- **About this exercise**:
Write out the data below exactly, beginning with the first line and ending once the line that has "Given: Click the บ่าย time slot cell" is written.

(Data excerpts)

★ ★ ★ ★ ★ ★ ★

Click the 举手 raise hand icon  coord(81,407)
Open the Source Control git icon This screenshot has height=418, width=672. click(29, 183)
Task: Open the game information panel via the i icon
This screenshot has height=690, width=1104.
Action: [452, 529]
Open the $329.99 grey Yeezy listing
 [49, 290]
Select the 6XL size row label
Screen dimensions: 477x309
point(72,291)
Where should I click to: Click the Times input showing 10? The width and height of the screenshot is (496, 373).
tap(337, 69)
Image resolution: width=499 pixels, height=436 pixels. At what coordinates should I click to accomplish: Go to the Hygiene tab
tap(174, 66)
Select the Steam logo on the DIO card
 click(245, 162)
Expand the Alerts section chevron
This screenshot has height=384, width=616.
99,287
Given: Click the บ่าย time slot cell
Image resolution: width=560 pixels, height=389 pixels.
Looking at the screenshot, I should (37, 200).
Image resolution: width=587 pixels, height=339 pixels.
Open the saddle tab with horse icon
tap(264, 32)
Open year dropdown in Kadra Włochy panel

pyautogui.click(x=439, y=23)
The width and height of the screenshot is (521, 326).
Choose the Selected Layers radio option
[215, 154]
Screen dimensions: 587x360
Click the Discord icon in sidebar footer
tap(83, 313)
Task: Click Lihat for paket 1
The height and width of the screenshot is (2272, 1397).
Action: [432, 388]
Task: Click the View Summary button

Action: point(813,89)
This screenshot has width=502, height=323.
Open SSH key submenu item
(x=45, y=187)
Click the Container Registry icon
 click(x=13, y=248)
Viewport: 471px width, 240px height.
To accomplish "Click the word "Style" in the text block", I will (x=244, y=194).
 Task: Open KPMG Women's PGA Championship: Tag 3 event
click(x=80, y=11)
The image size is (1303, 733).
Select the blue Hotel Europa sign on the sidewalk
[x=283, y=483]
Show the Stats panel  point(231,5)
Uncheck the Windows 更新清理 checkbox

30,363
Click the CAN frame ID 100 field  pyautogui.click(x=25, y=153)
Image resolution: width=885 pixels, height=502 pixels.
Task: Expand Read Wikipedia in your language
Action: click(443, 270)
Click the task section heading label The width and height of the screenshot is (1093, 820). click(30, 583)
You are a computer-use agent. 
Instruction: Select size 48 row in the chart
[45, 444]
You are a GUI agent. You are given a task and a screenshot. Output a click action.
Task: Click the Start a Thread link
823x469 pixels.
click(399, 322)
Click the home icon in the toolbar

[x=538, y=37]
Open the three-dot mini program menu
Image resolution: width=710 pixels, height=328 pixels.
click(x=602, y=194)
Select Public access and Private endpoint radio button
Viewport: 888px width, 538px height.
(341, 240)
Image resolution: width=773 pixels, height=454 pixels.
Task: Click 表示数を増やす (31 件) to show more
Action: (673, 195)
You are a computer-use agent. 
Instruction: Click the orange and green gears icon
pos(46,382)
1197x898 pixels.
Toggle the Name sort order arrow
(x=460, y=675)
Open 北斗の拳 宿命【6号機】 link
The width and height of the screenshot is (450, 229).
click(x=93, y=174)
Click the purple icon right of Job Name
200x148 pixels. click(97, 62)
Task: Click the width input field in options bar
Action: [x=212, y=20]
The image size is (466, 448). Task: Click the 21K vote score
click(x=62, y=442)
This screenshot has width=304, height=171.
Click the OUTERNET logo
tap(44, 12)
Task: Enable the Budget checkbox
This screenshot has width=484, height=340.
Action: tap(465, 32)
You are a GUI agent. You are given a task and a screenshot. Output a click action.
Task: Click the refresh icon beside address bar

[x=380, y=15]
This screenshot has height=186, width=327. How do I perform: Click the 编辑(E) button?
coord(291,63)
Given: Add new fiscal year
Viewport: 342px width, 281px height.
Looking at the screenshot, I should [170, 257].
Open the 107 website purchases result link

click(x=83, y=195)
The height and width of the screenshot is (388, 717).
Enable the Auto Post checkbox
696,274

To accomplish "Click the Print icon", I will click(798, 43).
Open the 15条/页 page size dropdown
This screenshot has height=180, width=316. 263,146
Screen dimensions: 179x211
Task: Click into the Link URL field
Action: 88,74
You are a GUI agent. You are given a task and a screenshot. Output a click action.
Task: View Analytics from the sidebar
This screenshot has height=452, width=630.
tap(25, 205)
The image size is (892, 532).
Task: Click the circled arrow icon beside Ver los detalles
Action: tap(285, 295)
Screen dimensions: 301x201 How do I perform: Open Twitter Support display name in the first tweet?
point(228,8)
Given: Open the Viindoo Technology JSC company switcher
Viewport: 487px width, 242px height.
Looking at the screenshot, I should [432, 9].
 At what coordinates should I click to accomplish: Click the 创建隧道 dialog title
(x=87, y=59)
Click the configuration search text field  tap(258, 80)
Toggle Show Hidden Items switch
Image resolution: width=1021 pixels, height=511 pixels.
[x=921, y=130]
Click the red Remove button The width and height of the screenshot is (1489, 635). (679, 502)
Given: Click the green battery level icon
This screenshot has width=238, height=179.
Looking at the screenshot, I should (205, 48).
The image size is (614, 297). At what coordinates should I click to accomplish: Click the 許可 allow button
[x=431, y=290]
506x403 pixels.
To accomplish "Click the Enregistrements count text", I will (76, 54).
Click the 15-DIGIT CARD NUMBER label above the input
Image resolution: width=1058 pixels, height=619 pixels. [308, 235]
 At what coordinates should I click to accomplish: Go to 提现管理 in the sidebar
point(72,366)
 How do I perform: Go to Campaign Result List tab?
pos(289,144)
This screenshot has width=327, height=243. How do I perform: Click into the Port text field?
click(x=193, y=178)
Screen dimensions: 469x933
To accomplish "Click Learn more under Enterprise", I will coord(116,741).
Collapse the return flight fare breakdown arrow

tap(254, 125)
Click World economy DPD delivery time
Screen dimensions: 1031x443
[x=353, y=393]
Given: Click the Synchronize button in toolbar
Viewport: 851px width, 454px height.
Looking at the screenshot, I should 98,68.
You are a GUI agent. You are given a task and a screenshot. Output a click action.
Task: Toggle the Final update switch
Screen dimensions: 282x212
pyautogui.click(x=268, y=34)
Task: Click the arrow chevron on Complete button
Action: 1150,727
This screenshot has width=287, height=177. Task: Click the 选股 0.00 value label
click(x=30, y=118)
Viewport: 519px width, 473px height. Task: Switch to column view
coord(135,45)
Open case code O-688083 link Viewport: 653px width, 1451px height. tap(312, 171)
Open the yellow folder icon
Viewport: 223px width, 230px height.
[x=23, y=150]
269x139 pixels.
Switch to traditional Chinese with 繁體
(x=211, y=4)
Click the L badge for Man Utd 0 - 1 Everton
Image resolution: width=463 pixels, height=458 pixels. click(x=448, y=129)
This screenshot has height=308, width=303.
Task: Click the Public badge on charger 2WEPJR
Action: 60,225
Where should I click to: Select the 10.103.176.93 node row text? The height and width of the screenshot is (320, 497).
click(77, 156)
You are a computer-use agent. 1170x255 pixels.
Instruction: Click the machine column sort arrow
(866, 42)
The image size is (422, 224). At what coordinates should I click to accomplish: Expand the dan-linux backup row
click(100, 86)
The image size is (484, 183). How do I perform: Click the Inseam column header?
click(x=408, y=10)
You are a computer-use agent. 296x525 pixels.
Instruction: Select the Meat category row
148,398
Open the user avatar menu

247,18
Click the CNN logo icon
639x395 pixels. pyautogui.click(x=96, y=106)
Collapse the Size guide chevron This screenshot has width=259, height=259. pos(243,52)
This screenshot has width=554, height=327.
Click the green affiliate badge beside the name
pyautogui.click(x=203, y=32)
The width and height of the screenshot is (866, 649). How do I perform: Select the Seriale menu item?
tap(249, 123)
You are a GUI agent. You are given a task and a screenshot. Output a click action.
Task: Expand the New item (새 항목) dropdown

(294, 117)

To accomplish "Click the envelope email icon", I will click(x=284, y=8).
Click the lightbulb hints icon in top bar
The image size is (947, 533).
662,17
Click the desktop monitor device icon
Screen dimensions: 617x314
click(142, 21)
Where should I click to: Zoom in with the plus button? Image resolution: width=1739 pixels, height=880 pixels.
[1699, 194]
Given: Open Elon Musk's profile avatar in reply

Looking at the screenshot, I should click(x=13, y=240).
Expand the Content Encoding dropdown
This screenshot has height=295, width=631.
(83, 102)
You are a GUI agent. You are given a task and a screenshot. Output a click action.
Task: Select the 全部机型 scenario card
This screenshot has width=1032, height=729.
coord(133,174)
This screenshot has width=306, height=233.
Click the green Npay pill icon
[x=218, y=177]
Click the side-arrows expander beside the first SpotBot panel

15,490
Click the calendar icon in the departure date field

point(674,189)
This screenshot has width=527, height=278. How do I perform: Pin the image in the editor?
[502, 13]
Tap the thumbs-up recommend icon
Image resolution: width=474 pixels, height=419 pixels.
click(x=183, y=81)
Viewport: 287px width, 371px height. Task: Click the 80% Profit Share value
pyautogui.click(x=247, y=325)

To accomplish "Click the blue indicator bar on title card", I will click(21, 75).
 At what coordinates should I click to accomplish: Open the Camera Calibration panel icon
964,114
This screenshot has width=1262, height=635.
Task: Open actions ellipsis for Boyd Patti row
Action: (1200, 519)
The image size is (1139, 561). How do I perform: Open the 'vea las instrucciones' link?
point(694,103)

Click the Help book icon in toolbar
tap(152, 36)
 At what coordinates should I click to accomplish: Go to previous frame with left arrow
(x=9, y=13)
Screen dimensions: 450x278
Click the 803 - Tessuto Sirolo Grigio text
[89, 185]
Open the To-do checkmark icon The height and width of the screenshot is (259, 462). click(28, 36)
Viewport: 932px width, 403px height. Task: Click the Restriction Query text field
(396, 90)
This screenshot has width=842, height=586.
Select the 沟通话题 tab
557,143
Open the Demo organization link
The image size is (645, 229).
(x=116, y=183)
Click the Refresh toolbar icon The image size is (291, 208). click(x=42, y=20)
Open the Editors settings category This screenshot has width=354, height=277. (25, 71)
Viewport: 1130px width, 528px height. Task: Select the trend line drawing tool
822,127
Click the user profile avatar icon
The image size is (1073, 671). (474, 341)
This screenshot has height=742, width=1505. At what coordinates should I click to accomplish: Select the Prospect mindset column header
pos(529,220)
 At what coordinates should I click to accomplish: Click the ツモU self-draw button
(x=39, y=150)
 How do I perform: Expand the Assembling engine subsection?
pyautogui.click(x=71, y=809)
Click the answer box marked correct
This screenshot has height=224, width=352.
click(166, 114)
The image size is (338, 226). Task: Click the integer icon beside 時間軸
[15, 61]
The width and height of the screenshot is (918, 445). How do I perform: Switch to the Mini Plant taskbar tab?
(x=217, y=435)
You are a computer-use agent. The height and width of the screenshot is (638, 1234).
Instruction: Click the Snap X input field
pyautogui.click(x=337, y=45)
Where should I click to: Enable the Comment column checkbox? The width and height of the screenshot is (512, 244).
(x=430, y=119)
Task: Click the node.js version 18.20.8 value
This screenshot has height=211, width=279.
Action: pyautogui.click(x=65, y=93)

★ ★ ★ ★ ★ ★ ★

- **The completed task**:
Click the 举手 raise hand icon  coord(81,407)
Open the Source Control git icon This screenshot has height=418, width=672. click(29, 183)
Task: Open the game information panel via the i icon
This screenshot has height=690, width=1104.
Action: [452, 529]
Open the $329.99 grey Yeezy listing
 [49, 290]
Select the 6XL size row label
Screen dimensions: 477x309
point(72,291)
Where should I click to: Click the Times input showing 10? The width and height of the screenshot is (496, 373).
tap(337, 69)
Image resolution: width=499 pixels, height=436 pixels. At what coordinates should I click to accomplish: Go to the Hygiene tab
tap(174, 66)
Select the Steam logo on the DIO card
 click(245, 162)
Expand the Alerts section chevron
This screenshot has height=384, width=616.
99,287
Given: Click the บ่าย time slot cell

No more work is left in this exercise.